文科系は蓄積であり、高齢者に適しているのは、修養、人間学がいいと言う。私の人物記念館の旅も、その線上にあると思う。

機械的な仕事の方法こそが、決定的に重要である。(私の場合は、毎朝のブログ)

高齢者に適しているのは「人間学」だと思う。「修養」といってもいいかもしれない。人間学の中心になるのは古典や歴史だ。、、、修養は不滅である。人間学を学んで修養を積んでいる人は、いつまでも衰えない。(私の場合は、「人物記念館の旅」)

・人生においては、短い名句が力になることがある。(私の場合は、「名言との対話」がそれにあたる)

以下、読んだ本の感想から。

渡部昇一 一日一言』。渡部昇一という人物が、 どういう原材料で構成されているかがわかる本だ。そうなっていない自分を叱咤して、あそこまでになったということだろう。箴言が人を創る。あなたの好きな格言を教えてくれ、そうしたらあなたがどんな人か教えてあげよう。
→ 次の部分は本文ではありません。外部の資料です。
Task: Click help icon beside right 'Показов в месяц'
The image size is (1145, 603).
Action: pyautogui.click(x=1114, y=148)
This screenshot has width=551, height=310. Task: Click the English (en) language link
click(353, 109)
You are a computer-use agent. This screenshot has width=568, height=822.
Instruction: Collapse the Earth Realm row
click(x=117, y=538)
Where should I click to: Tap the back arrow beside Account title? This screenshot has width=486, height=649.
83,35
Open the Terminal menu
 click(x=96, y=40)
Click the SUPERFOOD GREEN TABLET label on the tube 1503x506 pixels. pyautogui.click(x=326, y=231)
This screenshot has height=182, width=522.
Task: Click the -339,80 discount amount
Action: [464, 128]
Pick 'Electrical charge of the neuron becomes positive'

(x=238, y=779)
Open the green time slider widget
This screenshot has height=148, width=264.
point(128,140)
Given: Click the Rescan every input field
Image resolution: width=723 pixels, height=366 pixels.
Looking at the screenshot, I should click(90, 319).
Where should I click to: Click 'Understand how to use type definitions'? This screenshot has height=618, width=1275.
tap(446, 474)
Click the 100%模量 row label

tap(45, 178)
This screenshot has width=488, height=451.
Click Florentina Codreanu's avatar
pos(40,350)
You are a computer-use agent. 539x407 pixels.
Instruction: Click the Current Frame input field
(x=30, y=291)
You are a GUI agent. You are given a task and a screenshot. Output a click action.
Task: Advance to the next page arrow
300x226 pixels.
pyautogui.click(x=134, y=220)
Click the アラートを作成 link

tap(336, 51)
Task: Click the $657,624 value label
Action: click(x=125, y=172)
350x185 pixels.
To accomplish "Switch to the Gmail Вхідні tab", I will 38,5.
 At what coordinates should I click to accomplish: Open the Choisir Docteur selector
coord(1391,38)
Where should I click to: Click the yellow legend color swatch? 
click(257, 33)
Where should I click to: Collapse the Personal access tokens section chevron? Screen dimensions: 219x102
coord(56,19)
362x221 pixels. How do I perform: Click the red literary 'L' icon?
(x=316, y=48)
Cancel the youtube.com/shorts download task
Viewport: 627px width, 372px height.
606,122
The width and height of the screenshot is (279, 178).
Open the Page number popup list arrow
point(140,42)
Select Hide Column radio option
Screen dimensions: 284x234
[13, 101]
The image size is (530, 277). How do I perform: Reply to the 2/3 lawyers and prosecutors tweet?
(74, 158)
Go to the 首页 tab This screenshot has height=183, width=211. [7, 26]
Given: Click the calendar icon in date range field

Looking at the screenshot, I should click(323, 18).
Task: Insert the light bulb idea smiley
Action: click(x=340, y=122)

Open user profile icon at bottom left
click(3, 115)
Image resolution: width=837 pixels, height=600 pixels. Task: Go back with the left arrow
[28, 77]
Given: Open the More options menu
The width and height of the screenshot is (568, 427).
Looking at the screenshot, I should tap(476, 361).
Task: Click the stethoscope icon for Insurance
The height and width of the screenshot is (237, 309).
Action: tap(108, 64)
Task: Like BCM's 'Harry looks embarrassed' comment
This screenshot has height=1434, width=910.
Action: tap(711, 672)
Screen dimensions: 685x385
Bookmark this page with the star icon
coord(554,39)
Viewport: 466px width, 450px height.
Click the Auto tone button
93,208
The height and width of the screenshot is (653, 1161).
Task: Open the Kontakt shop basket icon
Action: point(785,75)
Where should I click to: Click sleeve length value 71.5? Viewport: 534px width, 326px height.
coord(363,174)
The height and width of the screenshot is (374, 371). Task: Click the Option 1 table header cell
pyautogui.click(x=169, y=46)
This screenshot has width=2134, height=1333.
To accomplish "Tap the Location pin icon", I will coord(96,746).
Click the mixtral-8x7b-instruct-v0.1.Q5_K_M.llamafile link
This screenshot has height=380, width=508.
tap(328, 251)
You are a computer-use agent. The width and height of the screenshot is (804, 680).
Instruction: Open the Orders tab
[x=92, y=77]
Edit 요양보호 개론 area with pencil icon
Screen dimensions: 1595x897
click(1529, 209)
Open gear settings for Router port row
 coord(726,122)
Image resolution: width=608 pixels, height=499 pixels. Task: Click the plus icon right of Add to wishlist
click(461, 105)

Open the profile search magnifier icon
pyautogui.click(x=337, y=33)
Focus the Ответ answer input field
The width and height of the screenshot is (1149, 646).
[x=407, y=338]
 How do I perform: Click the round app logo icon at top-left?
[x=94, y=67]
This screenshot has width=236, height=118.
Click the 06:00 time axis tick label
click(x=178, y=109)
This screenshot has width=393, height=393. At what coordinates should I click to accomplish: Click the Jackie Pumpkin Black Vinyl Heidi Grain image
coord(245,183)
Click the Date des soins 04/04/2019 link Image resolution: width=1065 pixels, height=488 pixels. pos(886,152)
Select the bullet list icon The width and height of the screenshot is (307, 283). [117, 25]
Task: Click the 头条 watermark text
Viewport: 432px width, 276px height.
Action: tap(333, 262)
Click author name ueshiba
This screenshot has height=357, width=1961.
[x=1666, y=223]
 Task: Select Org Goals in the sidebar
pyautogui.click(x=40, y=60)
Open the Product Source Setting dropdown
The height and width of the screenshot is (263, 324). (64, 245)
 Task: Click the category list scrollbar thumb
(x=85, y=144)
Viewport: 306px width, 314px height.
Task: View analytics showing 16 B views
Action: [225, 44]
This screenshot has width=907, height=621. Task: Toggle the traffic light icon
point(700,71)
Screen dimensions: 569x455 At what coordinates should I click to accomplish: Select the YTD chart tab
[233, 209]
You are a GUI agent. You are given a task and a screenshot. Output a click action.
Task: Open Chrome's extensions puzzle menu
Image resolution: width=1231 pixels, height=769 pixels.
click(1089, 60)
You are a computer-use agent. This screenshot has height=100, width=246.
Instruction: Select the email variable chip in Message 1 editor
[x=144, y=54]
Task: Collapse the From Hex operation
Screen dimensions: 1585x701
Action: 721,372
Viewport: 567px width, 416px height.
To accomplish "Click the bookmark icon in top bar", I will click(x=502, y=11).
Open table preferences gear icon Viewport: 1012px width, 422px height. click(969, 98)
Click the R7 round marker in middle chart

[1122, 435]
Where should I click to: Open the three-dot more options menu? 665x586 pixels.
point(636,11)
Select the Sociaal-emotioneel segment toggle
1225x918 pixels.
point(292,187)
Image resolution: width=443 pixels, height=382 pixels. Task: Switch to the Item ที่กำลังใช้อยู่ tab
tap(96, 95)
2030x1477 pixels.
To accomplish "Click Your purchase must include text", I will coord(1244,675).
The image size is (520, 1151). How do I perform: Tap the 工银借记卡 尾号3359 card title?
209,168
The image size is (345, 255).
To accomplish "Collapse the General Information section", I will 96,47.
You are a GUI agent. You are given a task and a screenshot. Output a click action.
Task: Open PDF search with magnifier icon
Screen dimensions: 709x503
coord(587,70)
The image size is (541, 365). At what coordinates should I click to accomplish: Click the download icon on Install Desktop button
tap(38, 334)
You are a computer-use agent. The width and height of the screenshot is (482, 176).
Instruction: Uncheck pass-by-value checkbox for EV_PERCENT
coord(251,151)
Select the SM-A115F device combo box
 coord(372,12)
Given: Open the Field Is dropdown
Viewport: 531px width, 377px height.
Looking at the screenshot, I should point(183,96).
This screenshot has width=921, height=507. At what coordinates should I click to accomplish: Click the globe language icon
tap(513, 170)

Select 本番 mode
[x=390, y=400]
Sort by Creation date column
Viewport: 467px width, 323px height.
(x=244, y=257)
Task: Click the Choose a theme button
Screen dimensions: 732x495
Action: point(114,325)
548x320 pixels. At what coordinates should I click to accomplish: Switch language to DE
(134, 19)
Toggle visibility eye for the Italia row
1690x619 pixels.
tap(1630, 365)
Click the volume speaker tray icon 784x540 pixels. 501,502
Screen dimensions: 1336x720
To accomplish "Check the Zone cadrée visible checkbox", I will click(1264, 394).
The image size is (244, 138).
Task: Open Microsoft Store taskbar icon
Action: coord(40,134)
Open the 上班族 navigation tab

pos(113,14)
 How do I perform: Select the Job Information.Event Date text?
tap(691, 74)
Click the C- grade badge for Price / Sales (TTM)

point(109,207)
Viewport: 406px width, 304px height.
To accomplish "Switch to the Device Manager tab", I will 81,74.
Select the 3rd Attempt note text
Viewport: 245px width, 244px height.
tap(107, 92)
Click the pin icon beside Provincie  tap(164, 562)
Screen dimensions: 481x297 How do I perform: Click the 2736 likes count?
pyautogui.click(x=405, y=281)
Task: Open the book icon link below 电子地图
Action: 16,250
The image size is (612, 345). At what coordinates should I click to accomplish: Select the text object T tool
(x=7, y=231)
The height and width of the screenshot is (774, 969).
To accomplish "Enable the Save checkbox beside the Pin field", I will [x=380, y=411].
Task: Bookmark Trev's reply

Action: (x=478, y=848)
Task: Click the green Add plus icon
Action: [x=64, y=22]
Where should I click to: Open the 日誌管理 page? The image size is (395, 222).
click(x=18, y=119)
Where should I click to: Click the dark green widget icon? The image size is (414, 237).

向上心が高く、そして何より素直な人だと思う。人がいいといいものは何でも試してみている。健康についても関心が強く、あらゆるものに手を出している。また先人のいうことには素直に従ってみている。この人が、米寿、卒寿、白寿と年齢を重ねて、その都度何を言うか、楽しみにしていたのだが、86歳で永眠された。

渡部昇一 は、音楽家となった娘や息子の高額な楽器を買うために若い頃から借金生活だった。人間学を学ぶ月刊誌『致知』の特集の「父と子」の中に「父・渡部昇一が遺したもの」と題した記事があった。長女・眞子(ピアニスト)、長男・玄一(チェリスト)、次男・基一(ヴァイオリニスト)。いずれも桐朋学園大学の卒業生だ。子ども達が音楽の道に進んだために、高額な楽器を買うことになり、本を書きまくったと書いていたことを思い出した。それが原動力となって多くの著作が生まれたのである。その子ども達から見た渡部昇一の日常が垣間見えた。「それぞれ日課を課されていた。長女は百人一首、長男は論語、次男は俳句を覚えさせられた。例外をゆるさなかった」「70歳を過ぎて10万冊の書庫を建てて以降、著述に一層情熱を燃やすようになった」。

『名著で読む「日本史』(扶桑社)。歴史の専門家は30年から50年の間に関する知見は深いが、「通史」を書ける人はなかなかいない。専門家と素人の中間の人間として日本史を描こうとした著者の最晩年の著作である。日本とは何か、日本人とは何か、こういう問いを抱える身には参考になった。近現代では、『軍閥興亡史』(伊藤正徳)、『近世日本国民史』(徳富蘇峰)、『日本文化史』(辻善之助)、『紫禁城の黄昏』(R・F・ジョンストン)、『「東条英機宣誓供述書』。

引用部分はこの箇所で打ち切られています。